East Africa
East Africa is home to several of the world’s greatest freshwater bodies, but the region’s water resources are too often not optimally distributed or managed, resulting in floods, droughts, and food insecurity. This year, CIWA recommitted itself to sustained engagement in the Nile River Basin through a new project focused on building climate resilience while expanding to provide much needed assistance for flood-risk management in Sudan and leveraging strengthened partnerships in the Great Lakes to address regional water quality issues in Lake Victoria.
Sustained Support

NILE BASIN
Nile Cooperation for Climate Resilience (NCCR)
Context
The new Nile Cooperation for Climate Resilience (NCCR) project, launched in 2021, aims to build resilience against water insecurity and transform water management infrastructure in the face of increasingly intense impacts from climate change in the Nile River Basin.
- Year started: 2021
- Key Partner/s: Lake Victoria Basin Commission (LVBC), Nile Basin Initiative (NBI), Nile Basin Discourse (NBD)
Objective and Elements
The Nile Cooperation for Resilience (NCCR)’s project design incorporates many lessons learned from NCORE, including deepening strategic partnerships, filling gaps in water quality information and strategy, prioritizing investments regionally, reconsidering strategies for gender equality and social inclusion, and strengthening capacity to mitigate climate shocks regionally, as climate change is a core driver of development challenges stemming from floods, droughts, pollution, land and water degradation, and overall water insecurity.

GREAT LAKES WATER QUALITY
Context
In East Africa, the Lake Victoria Basin suffers from rampant poverty, heavy reliance on natural resources for livelihoods, and high population density that increases pressures on land, forests, catchments, and the lake itself.
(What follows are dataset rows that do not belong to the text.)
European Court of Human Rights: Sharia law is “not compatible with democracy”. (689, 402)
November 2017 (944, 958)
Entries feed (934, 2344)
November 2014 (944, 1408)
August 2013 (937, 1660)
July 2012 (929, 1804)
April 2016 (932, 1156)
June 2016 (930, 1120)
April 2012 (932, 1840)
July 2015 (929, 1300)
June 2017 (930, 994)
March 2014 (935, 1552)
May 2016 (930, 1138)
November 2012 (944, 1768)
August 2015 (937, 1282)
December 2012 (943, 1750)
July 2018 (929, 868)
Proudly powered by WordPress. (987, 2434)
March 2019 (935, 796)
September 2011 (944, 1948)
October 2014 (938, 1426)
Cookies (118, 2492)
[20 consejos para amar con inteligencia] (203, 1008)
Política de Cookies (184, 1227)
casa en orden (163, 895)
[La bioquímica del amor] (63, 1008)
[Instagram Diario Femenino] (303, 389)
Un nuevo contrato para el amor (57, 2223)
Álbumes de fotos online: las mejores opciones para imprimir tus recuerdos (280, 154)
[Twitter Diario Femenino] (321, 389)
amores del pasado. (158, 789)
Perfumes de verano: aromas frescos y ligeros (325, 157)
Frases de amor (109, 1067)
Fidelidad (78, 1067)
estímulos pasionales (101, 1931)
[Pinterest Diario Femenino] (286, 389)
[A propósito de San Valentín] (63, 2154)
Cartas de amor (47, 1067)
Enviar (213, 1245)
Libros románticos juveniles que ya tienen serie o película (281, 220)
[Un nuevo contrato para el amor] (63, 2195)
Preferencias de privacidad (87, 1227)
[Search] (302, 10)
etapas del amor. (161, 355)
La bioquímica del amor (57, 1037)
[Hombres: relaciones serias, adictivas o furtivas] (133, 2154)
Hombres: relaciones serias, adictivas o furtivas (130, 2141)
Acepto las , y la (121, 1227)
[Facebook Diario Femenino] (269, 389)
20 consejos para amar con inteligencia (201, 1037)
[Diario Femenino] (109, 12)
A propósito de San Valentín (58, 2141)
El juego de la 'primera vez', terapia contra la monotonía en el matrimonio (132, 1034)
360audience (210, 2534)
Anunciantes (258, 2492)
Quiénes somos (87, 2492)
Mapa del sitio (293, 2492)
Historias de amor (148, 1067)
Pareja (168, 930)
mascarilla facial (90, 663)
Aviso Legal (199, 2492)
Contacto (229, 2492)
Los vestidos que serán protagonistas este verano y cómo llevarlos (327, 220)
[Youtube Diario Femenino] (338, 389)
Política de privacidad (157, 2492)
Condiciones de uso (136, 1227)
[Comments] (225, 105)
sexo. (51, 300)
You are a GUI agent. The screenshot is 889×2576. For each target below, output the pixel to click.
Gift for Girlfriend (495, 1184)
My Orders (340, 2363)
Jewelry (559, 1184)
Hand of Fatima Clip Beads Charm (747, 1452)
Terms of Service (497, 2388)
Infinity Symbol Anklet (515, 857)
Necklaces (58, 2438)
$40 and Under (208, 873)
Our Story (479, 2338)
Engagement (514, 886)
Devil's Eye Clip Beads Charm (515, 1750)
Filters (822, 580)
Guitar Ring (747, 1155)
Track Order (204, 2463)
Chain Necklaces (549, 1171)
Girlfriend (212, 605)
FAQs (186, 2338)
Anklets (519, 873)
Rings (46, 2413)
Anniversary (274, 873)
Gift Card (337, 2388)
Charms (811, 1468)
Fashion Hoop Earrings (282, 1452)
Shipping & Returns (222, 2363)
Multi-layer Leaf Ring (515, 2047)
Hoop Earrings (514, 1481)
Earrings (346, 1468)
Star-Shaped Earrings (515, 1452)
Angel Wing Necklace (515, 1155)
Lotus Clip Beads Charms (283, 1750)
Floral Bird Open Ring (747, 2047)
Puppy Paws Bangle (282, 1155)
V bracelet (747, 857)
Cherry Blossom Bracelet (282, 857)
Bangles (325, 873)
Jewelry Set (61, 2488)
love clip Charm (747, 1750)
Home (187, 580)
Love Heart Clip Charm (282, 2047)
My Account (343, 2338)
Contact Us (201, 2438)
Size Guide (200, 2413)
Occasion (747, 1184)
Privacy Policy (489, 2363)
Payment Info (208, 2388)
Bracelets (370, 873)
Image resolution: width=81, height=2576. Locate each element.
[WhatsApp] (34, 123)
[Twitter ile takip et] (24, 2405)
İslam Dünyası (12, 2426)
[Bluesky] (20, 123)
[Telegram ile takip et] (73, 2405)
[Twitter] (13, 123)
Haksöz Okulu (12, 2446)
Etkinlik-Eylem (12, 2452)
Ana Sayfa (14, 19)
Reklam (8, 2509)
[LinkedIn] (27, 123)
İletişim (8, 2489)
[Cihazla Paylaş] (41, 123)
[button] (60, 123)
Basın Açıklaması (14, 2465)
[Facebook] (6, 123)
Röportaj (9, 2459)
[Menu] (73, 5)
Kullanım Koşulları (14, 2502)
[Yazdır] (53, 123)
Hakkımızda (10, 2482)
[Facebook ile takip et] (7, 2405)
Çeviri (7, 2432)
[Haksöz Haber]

Eleven countries, eight of which are landlocked, rely on the Great Lakes for food security, livelihoods, and stability. Water quality and lake management are therefore critical for supporting the socio-economic activities of the region.
- Year started: 2020
- Year ended: 2021
- Key Partner/s: Nile Basin Initiative (NBI), Lake Victoria Basin Commission (LVBC)
Objective and Elements
The Great Lakes Water Quality technical cooperation, which ended in 2021, reduced environmental degradation in the Lake Victoria Basin by building on more than two decades of World Bank support through the Lake Victoria Environmental Management Project (LVEMP) series of activities. This technical cooperation defined the key priority areas for future Bank engagement and helped conserve wetlands, reduce human and industrial waste and toxin flow into the Lakes, and promote sustainable agriculture by moving toward organic farming to improve the biodiversity in fields, flora, and fauna.